Сняв фотографию, я прошу подвезти меня к оленю, но вдруг он поворачивается своим коротеньким хвостом, перепутывает свой пучок сучьев на голове с ветвями лапландских елей, бежит, пружинится на мху, как на рессорах, и исчезает в лесу. Немного спустя мы видим его уже выше леса, на голой скале, едва заметной точкой.
— Комар обижает! —говорит Василий,—попил воды и опять бежит наверх, в тундры.
Это происходит где—то около Белой губы Имандры.
Тут мы должны бы и остановиться, дальше меня должны везти другие лопари. Но, выполняя свой план, мы едем немного дальше, на Олений остров. Здесь я опять спускаю в воду дорожку, потому что, как говорит Василий, здесь непременно поймается кумжа.
Спускаю блесну; она вертится, блестит, как рыбка, далеко видна в прозрачной воде Имандры. Спускаю саженей на тридцать; остальная бечева остается смотанной на вертушке, вставленной в отверстие для уключины. Не проходит минуты, сильный толчок вырывает мою бечеву из рук, катушка сразу разматывается.

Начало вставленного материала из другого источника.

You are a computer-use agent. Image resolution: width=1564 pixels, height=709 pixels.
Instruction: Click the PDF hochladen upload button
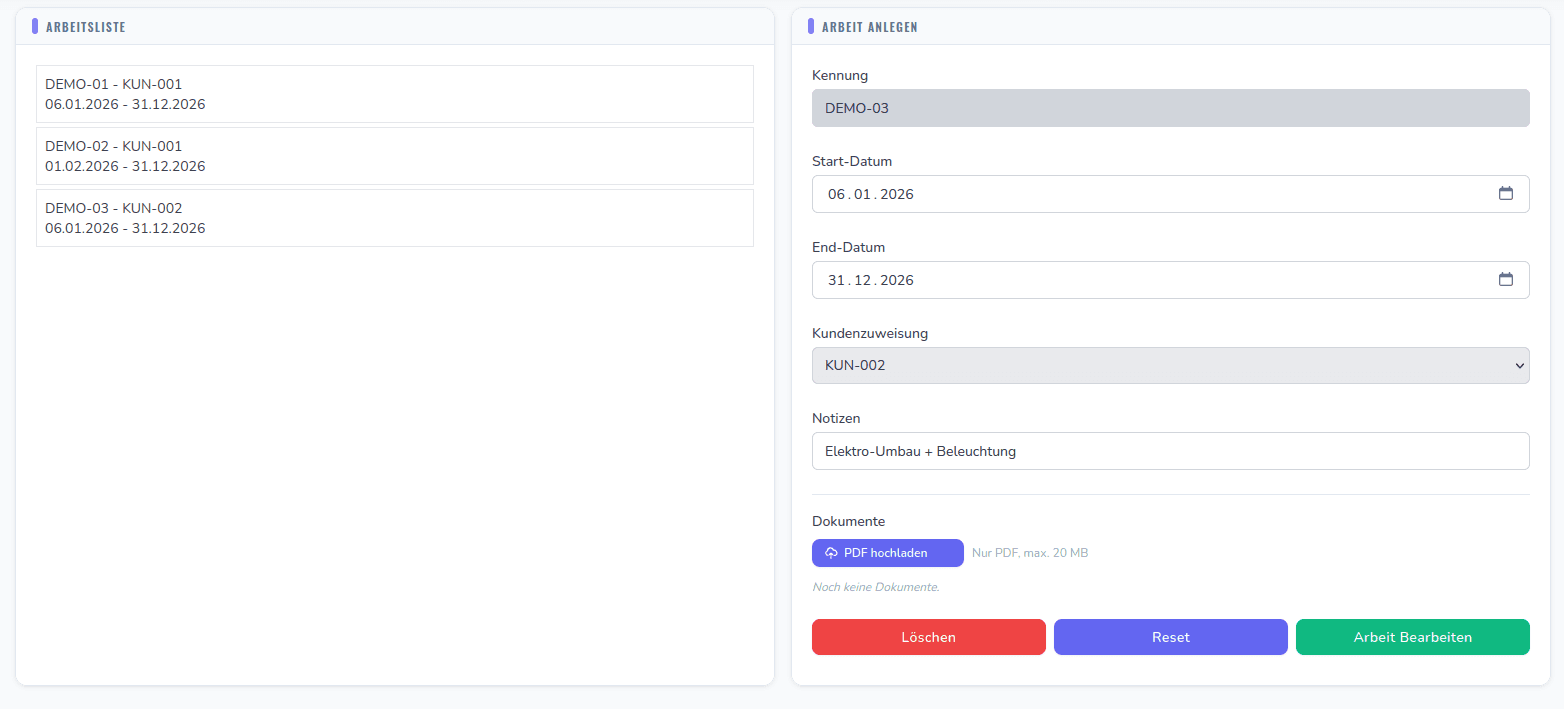pyautogui.click(x=887, y=552)
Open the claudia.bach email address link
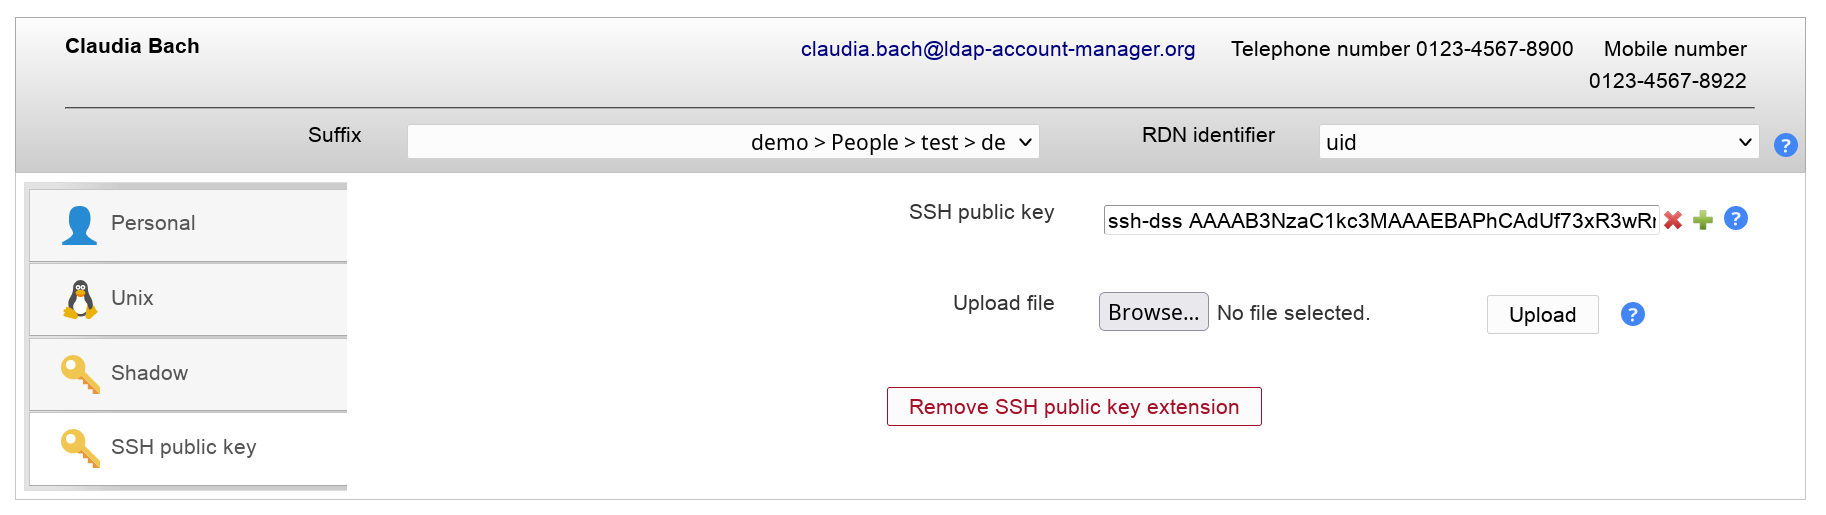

Я не могу себе представить, чтобы рыба так сильно толкнула, и потому кричу лопарям:
— Стойте, стойте, зацепилось, оборвалось!
— Рыба, рыба, подтягивай! —отвечают они.
Подтягиваю, но там ничего не сопротивляется; очевидно, блесна зацепилась за камень и теперь освободилась.
Я говорю об этом лопарям. И они сомневаются, но все—таки не берутся за весла и смотрят вместе со мной. Вдруг в десяти шагах от лодки показывается над водой огромный рыбий хвост; от неожиданности он мне кажется не меньше китового. Рыба бунтует и снова уносит всю бечеву в воду. Большие круги расходятся по Имандре.